Obesity blunts the effect of CCK, which means there is insensitivity of vagal afferent neurons to CCK. This reduced expression of CCK accounts for reduced effect on satiety and the fact that most obese people always complain about feeling hungry. Consumption of high-fat diets with diminished expression of the CCK-1 receptor increases the levels of ghrelin in plasma. This increases food intake, and it does this by suppressing the expression of satiety peptide cocaine and amphetamine-regulated transcript (CART) in vagal afferent neurons. CCK is also involved in metabolic regulation and lipid absorption. They link inactivation of the CCK signaling pathway to reduced weight gain. Inactivation increases energy expenditure and lowers energy extraction.[9]

CCK acts via the vasovagal pathway and is activated peripherally via gastric wall distension. They use intragastric balloons in clinical practice to treat weight loss by mimicking this pathway. By distending the stomach it activates the vagal nerve and the nucleus of tractus solitarius and the paraventricular nucleus, leading to a centrally mediated feeling of satiety.[12] These devices physically reduce food intake by obstructing the outlet, delaying gastric emptying and physically reducing the capacity of the stomach.

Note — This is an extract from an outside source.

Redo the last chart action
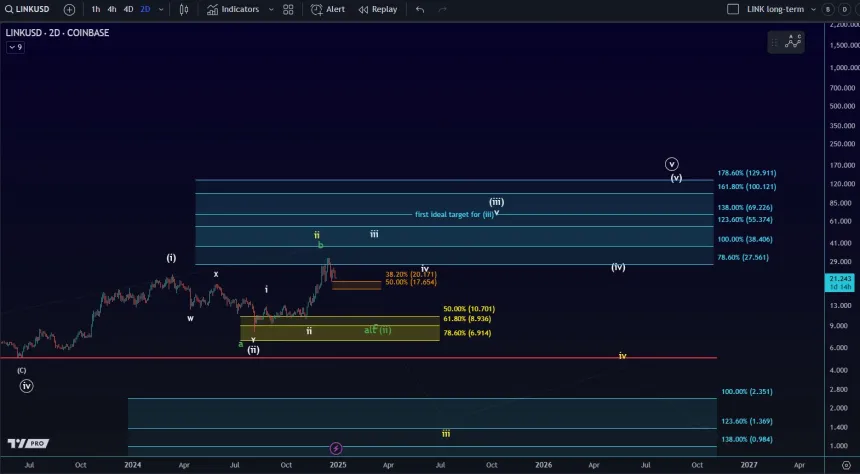Image resolution: width=860 pixels, height=474 pixels. [x=443, y=9]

Pancreatic peptide (PP) secretion is impaired due to decreased gastric emptying which leads to reduced gut wall interactions with nutrients such as fat and protein which elicit a PP response. PP secretion is biphasic, and food and secretion of CCK control the second phase.[9]

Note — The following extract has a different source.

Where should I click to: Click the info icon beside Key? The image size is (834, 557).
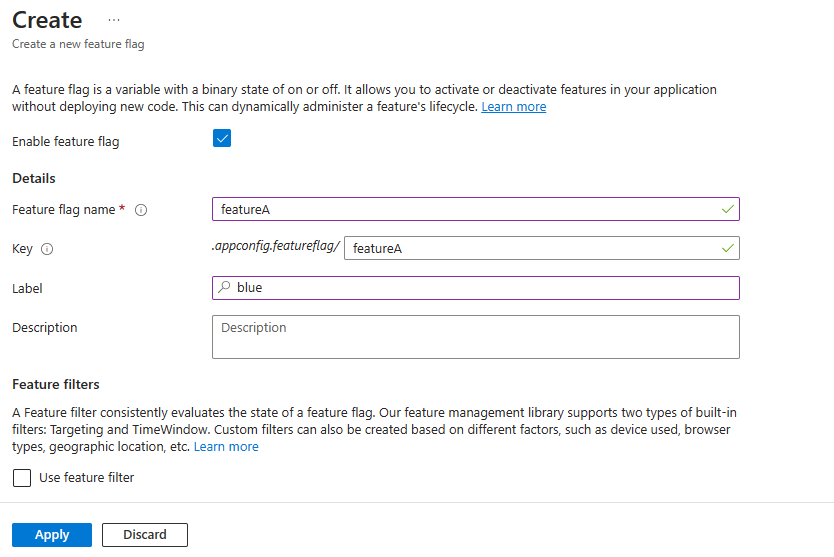(x=47, y=249)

CCK plays a minor role in the release of incretin as compared to glucagon-like peptide (GLP-1) from islet cells. Decreased size of islet cells and mass of beta-cells correlates with upregulation of CCK expression and increased sensitivity to CCK for insulin release in obesity. It, therefore, can mediate compensatory mechanisms within the islets of Langerhans.[9] Fat and energy restricted meals stimulate CCK and PP secretion and together with delayed gastric emptying secondary to the intragastric balloon can cause extensive weight loss and improved glucose homeostasis.[12] Presence of CCK in various regions of the midbrain suggests it plays a role in behavioral processes such and anxiety. They describe panic disorder as the feeling of unprovoked fear and an overwhelming feeling of anxiety. People with panic disorder or those that experience panic attacks present to the emergency department feeling a sense of impending doom, chest pain, abdominal pain, sometimes even shortness of breath. We know that CCK is expressed in the nucleus of tractus solitarius and area postrema. They associate these areas with nociception and patients with PD are usually sensitive with bodily sensations. Noradrenaline and serotonin (5-HT) containing nuclei found in the brainstem interact with these areas as well implicating then to the pathogenesis of PD.[4]

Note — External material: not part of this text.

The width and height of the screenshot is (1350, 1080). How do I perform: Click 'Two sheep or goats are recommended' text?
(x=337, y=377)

Cancers of the GI tract including medullary thyroid cancer, small cell lung cancer all express gastrin and CCK-2 receptors. Gastrin and CCK2R/gastrin receptor (GR) play a role in regulating cellular proliferation, loss of cell-cell adhesion, differentiation and morphology and the enhanced motility/invasion of epithelial cells. The activation of the CCK2R/GR via the intracellular signaling pathway can lead to carcinogenesis. These receptors, therefore, play a crucial role in starting the events leading up to preneoplastic lesions and cancer development.[13]